··· Document section ···

Considering how wackadoo the pilots for all three seasons have been, with everything from Rubber Man ghost rapes to institutionalizing thanks to alien abductions, “Bitchcraft” is surprisingly tame, even grounded. Of course there’s still weirdness—the first episode does bring a living minotaur and a character who literally screws people to death—but it doesn’t feel quite as blatantly nuts starting off.

In fact “Bitchcraft” makes Coven start off very similarly to the first X-Men movie. Returning to the AHS Repertoire Players is Taissa Farmiga as Zoe, who upon trying to lose her virginity ends up causing her partner to bleed from the face and die of a brain aneurysm. So her parents let her know that her family has a history of witchcraft (a little late, Mom and Dad!) and they ship her off to Miss Robichaux’s Academy for Exceptional Young Ladies—a name that both reminds of X-Men and Harry Potter—in New Orleans.

While the school used to be highly populated, attendance is way down. In fact she’s only one of four students, which include Emma Roberts, Gabourey Sidibe and Jamie Brewer, each with different powers. Roberts can use telepathy, Brewer is clairvoyant and is hinted might be the smartest of them all, and Sidibe is basically a human voodoo doll. They’re led by the school’s head mistress, played by Sarah Paulson, who seems to be repressing her talents and has a fear of the problems being a young witch in the viral age could bring about.

But of course there’s also Jessica Lange as Fiona, who is the mother of Paulson and is known as The Supreme, a witch with countless gifts and easily the most powerful witch of her age. It’s through Lange and Paulson that we start to see what the major themes of Coven will likely be, as Lange is seeking vitality and youth from the next generation, and the ideas of the powerless becoming the powerful are present by episode’s end.

Like many Ryan Murphy shows, such as Nip/Tuck, Glee and the awful The New Normal, the biggest problem here is uncertainty of intention and style. “Bitchcraft” starts off actually terrifying, flashing back to Kathy Bates as Madame LaLaurie, a witch who keeps slaves in her attic, sews their eyes and mouthes shut, rips off their skin and uses their pancreases to make a concoction that is supposed to revitalize her skin. It’s incredibly disturbing, and to cap it off, LaLaurie places a bull head on the newest imprisoned slave to create a real-life minotaur.

··· Collected data ···

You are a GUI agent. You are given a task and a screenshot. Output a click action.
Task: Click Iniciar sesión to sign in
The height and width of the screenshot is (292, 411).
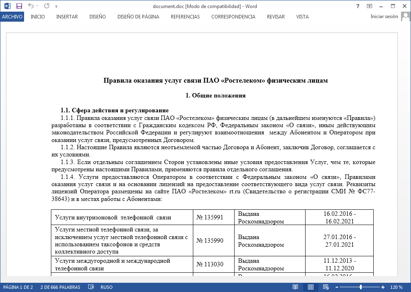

···

**Required action**
Copy the stretch of the Coven review from "Like many Ryan" through "a real-life minotaur.", swapping "attic" for "cellar". The data plays no part in what follows.

**Reply to the task**
Like many Ryan Murphy shows, such as Nip/Tuck, Glee and the awful The New Normal, the biggest problem here is uncertainty of intention and style. “Bitchcraft” starts off actually terrifying, flashing back to Kathy Bates as Madame LaLaurie, a witch who keeps slaves in her cellar, sews their eyes and mouthes shut, rips off their skin and uses their pancreases to make a concoction that is supposed to revitalize her skin. It’s incredibly disturbing, and to cap it off, LaLaurie places a bull head on the newest imprisoned slave to create a real-life minotaur.